Leave the World Behind (2020)

A grim and sticky story set amidst an unknowable disaster.
Amanda and Clay are taking a holiday with their children Archie and Rose, leaving the city for an isolated rural retreat. They’re cut off from their work, their stress, their distractions – until G.H. and Ruth appear at their door, an older Black couple who claim to own the home they’re staying in. There’s a major power outage in the city, the phone and television networks are down, and they don’t know what’s going on.
Gradually the group of uncomfortable strangers realise that something is very wrong. They see hundreds of animals fleeing the area; they hear the silence of empty skies; they’re stunned by a mysterious noise (later explained to be a microwave weapon). It’s a story about how the group react to strangers, react to each other, and to the void of information.
I liked the sense of ambiguity. We know that a major attack has happened against the United States, and we get glimpses as we see how it will affect individuals that the group knew, but we never learn the full details of what happened. The ending is ambiguous about what happens to the group, but whatever happens it’s clear that life as they know it is over.
I was going to describe the prose in this book as “visceral”, but I think “sticky” is a better term. The text is very literal and descriptive about human bodies and physical experiences, in a way that was a bit jarring at first. It’s not unsettling or wrong, but more detailed than I’m used to.
I’m not sure how I feel about this book. I was compelled to keep reading, but it was such a grim story I’m not sure “enjoy” is the right word.
Quotes and highlights
Page 3, as they’re setting off on vacation, and Amanda wants to feel useful even as she’s trying to disconnect from work:
“I’m so sorry to bother you—” Jocelyn’s syncopated breath. It was less that Amanda was fearsome than that power was. Amanda had started her career in the studio of a temperamental Dane with a haircut like a tonsure. She’d run into the man at a restaurant the previous winter and felt queasy.
“It’s not a problem.” Amanda wasn’t magnanimous. The call was a relief. She wanted her colleagues to need her as God wants people to keep praying.
Page 74, Amanda reflects on the nature of parenting, with parallels to living through a disaster:
Rose was at the kitchen island with a bowl of cereal. Amanda remembered (it was not so long ago) when the girl had needed adult intercession to fetch the bowl, fill it, slice the banana, pour the milk. She had tried not to resent it at the time; she had tried to remember how fleeting those days were. And now they were gone. There was a last time that she had sung the children to sleep, a last time she had wiped the feces from the recesses of their bodies, a last time she had seen her son nude and perfect as he was the day she met him. You never know when a time is the last time, because if you did you could never go on with life.
Page 124, Amanda and G.H. are discussing their backgrounds, and this snippet stood out to me:
“I guess it’s like having a green thumb. Or being good at doing the Rubik’s cube. Some people can make money, some people can’t.” She knew who she and Clay were.

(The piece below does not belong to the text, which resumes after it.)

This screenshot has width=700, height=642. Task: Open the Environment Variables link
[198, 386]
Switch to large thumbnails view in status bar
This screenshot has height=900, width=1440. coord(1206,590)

This was one of G. H.’s hobbyhorses. “That’s the conventional wisdom. You have to ask yourself why that is. Who wants you to believe that it’s not possible to get, if not rich, at least comfortable? It’s a skill. You can be taught. It’s just about information. You have to read the paper. You have to listen to what is happening in the world.” Of course, he thought you had to be smart, but he considered that a given.
Page 126, there’s a description of an indescribable sound that sweeps over the house:
She was sitting there, not doing anything more, when it happened, when there was something. A noise, but that didn’t cover it. Noise was an insufficient noun, or maybe noise was always impossible to describe in words. What was music but noise; could words get at Beethoven? This was a noise, yes, but one so loud that it was almost a physical presence, so sudden because of course there was no precedent. There was nothing (real life!), and then there was a noise. Of course they’d never heard a noise like that before. You didn’t hear such a noise; you experienced it, endured it, survived it, witnessed it. You could fairly say that their lives could be divided into two: the period before they’d heard that noise and the period after. It was a noise, but it was a transformation. It was a noise, but it was a confirmation. Something had happened, something was happening, it was ongoing, the noise was confirmation even as the noise was mystery.
Understanding came after the fact. That was how life worked: I’m being hit by a car, I’m having a heart attack, that purple-gray thing emerging from between my legs is the head of our child. Epiphanies. They were the end of a chain of events invisible until that epiphany had been reached. You had to walk backward and try to make sense. That’s what people did, that’s how people learned. Yes. So. The thing was a noise.
Not a bang, not a clap. More than thunder, more than an explosion; none of them had ever heard an explosion. Explosions seemed common because films so often depicted them, but explosions were rare, or they’d all been lucky to be spared proximity to explosions. All that could be said, in the moment, was that it was noise, big enough to alter forever their working definitions of noise. You’d cry if you weren’t so scared, surprised, or affected in some way impossible to understand. You might cry even so.
The noise was quick, maybe, but the air buzzed with it for what seemed like a long time. What was the noise, and what was the noise’s aftereffect? One of those unanswerable questions.